Ilvie dan keluarganya memang sudah sejak lama tinggal di Arab, mereka memiliki usaha travel disana. Aku tau suatu saat hal ini akan terjadi, tapi aku tak menyangka harus secepat ini. selama ini tidak terdengar kabar bahwa dia akan kembali ke Jeddah sebelum akhir tahun, nyatanya hari itu datang juga. Lebih cepat dari yang aku bayangkan.

Kami hanya bisa bersedih terpisah jarak. Kami tersiksa karena hubungan yang tak kunjung jelas. Sekuat apapun aku menahan sakit, sekuat itu juga rasa cintaku untuknya.


17 Oktober 2012

“Jadi, besok sore kamu ke Jakarta naik kereta?”
“Iya, Dit. Aku harus kembali ke Jeddah. Ini juga demi saudaraku, aku nggak mungkin meninggalkannya sendiri disana. Walaupun…”
“Walaupun apa, Vie?”
“Walaupun aku ingin sekali bertemu kamu, bertemu untuk sekali saja demi kejelasan hubungan kita.”
“Kamu benar, aku juga memikirkan hal yang sama.”

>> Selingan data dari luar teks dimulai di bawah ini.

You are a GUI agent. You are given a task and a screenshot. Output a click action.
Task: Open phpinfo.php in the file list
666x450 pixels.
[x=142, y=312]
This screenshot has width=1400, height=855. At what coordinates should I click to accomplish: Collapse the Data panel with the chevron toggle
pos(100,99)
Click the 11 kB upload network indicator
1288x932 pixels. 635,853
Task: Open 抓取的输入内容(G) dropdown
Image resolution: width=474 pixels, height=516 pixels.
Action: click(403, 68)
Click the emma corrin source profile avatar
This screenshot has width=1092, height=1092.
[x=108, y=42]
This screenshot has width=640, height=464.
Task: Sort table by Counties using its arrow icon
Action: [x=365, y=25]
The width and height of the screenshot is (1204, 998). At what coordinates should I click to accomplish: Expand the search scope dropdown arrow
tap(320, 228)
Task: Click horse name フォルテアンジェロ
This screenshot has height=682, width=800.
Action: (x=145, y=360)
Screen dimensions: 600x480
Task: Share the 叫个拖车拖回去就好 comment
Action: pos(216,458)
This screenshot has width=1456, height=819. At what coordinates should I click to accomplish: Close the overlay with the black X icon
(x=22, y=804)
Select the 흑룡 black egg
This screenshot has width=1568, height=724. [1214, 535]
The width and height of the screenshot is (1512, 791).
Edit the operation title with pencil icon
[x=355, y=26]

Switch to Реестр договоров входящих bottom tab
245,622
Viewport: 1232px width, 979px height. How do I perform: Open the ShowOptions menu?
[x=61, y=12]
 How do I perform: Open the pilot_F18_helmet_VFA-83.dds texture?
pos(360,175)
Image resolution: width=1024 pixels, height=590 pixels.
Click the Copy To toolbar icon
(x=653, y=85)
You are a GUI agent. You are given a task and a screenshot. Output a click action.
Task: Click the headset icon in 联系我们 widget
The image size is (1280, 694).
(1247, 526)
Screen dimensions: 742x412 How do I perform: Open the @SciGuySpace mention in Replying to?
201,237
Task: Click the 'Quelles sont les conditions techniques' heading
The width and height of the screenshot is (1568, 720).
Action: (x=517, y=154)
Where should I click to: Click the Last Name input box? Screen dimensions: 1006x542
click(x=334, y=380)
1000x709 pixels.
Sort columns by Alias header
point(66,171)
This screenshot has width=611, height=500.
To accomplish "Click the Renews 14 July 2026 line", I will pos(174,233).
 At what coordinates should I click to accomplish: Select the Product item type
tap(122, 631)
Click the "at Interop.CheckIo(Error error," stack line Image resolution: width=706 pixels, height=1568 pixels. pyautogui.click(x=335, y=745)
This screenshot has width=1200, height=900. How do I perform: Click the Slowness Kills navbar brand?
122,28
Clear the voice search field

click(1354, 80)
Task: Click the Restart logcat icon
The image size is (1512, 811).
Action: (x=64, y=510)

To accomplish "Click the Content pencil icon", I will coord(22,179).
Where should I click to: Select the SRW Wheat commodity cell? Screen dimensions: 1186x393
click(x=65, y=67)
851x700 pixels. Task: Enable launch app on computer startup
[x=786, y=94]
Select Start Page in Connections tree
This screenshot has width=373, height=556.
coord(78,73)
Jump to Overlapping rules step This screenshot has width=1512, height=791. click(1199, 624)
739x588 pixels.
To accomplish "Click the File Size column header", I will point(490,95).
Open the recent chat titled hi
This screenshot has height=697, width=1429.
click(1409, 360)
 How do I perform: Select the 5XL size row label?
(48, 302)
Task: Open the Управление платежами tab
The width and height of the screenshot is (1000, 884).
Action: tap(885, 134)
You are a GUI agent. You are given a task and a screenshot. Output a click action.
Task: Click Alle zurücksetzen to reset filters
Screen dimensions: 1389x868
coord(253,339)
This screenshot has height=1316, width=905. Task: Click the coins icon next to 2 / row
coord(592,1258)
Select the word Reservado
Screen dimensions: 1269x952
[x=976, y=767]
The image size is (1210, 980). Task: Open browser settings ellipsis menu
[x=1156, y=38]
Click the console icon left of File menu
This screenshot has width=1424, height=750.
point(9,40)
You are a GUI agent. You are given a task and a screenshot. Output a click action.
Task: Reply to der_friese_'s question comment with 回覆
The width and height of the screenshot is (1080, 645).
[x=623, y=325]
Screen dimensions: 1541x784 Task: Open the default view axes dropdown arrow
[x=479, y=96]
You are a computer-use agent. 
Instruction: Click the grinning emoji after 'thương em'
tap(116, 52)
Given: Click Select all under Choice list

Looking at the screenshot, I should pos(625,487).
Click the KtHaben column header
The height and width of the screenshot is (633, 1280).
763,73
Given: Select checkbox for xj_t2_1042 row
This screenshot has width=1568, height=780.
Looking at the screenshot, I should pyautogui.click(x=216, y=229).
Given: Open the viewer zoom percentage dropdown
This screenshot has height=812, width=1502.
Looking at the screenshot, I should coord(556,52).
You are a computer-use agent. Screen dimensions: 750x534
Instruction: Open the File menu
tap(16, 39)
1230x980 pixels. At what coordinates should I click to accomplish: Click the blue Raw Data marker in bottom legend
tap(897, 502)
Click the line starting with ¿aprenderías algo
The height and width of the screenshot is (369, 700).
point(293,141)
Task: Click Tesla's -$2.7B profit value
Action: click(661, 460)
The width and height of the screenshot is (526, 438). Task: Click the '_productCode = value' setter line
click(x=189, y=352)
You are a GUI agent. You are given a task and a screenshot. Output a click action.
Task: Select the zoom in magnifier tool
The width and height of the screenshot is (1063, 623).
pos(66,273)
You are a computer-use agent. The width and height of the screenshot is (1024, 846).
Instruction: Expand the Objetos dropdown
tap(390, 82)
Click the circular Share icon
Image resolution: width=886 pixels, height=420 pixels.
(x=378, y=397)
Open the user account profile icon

Aku mendengus pelan sebagai tanda keluhan, mengeluh dengan keadaan kami yang semakin terpojokkan dan dikejar waktu. Seolah kami berdua sedang dihadapkan oleh jalan terjal dan menemui jurang. Aku dan Ivie kehabisan kata-kata di telpon, hanya terdiam dan kebingungan.
Sebenarnya tidak masalah dia pergi, yang menjadi masalah adalah kejelasan hubungan kami. Paling tidak kami butuh bertatap muka 5 sampai 10 menit. Paling tidak kami bisa berbicara secara langsung. Karena itu aku benar-benar tidak tau lagi harus bagaimana. Di satu sisi aku ingin berjumpa dengannya, di sisi lain aku memiliki tanggung jawab di kampus dan orang tuaku sendiri.

"Gimana ya? Aku pingin ketemu kamu banget, Dit", suara Ilvie menunjukkan kekecewaan yang mendalam.
"Aku juga nggak tau, Vie. Kamu bakal pergi secepat ini", jawabku seadanya.
"Kita beneran gak bisa ketemu ya, Dit? Sayang banget"
"Iya, Vie. Sayang banget. Tapi, aku bakal nunggu kamu kok. Hatiku udah mentok di kamu. Sampai kamu kembali ke Indonesia, aku bakal nunggu kamu dan tetap sayang sama kamu. Semoga nanti saat kamu kembali, kamu masih punya keinginan dan rasa yang sama seperti aku", aku mencoba untuk meyakinkan Ilvie.
"Ya, amin. Semoga saja Dit. Aku juga nggak tau harus gimana lagi", suara Ilvie terdengar seperti menahan tangis kesedihan. Aku tau dia tak ingin meninggalkan Indonesia secepat ini, aku tau dia ingin bertemu denganku sebelum berangkat. Tapi, memang kebaikannya dan kepedulian yang besar terhadap saudara serta orang tuanya adalah sisi yang mau tak mau harus dituruti.
"Sering-sering kirim voice note ya, Vie?", kataku
"Semoga ya, Dit", dan terdengar tangisan dari telpon itu. Akhirnya Ilvie menangis terisak-isak penuh kekecewaan.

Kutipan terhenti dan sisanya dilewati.